EXERCISE AIM: Starting at the line that holds "Task: Click the timestamp 06/15/2018 18:33:28" and stopping at the line that holds "You are a computer-use agent. Viewport: 338px", restate the records below word for word, with both of those lines included.

DATA UNDER STUDY:
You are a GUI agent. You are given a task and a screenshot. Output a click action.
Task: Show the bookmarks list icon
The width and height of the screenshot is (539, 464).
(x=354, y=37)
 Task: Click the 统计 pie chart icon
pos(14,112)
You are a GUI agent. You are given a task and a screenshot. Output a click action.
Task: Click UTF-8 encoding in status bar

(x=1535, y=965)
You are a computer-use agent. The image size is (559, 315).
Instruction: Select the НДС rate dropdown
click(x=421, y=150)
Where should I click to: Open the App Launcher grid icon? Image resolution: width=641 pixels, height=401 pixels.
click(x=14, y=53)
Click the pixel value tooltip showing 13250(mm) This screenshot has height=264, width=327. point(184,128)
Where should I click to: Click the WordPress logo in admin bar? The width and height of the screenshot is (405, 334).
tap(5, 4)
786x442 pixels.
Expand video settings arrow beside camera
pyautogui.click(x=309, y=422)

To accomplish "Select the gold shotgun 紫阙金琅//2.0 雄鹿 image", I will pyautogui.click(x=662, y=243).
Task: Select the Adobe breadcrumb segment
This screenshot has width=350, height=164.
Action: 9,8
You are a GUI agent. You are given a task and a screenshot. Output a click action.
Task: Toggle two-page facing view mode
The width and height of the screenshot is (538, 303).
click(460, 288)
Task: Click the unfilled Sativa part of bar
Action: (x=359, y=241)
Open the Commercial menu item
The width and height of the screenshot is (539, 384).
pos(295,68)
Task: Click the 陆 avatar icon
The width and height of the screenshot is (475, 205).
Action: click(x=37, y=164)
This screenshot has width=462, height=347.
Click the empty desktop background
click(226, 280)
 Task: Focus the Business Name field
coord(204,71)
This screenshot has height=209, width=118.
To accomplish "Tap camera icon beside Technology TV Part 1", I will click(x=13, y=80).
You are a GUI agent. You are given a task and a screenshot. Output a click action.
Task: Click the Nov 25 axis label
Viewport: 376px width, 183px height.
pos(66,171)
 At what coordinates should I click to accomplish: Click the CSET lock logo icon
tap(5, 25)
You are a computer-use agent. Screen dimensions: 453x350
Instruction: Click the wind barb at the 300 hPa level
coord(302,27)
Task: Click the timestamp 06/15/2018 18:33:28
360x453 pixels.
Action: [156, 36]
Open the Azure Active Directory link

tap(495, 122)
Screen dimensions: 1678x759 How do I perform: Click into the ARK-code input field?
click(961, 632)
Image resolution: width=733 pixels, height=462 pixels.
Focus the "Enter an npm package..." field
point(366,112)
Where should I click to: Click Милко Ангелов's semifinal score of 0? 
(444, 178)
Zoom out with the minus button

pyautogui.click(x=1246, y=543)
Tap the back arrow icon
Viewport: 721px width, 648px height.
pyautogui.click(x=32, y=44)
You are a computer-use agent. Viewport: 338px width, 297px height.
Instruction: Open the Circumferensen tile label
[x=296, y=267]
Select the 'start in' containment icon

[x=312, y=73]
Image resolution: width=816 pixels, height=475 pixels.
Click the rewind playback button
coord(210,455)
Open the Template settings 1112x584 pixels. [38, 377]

EXERCISE RESPONSE:
Task: Click the timestamp 06/15/2018 18:33:28
360x453 pixels.
Action: [156, 36]
Open the Azure Active Directory link

tap(495, 122)
Screen dimensions: 1678x759 How do I perform: Click into the ARK-code input field?
click(961, 632)
Image resolution: width=733 pixels, height=462 pixels.
Focus the "Enter an npm package..." field
point(366,112)
Where should I click to: Click Милко Ангелов's semifinal score of 0? 
(444, 178)
Zoom out with the minus button

pyautogui.click(x=1246, y=543)
Tap the back arrow icon
Viewport: 721px width, 648px height.
pyautogui.click(x=32, y=44)
You are a computer-use agent. Viewport: 338px width, 297px height.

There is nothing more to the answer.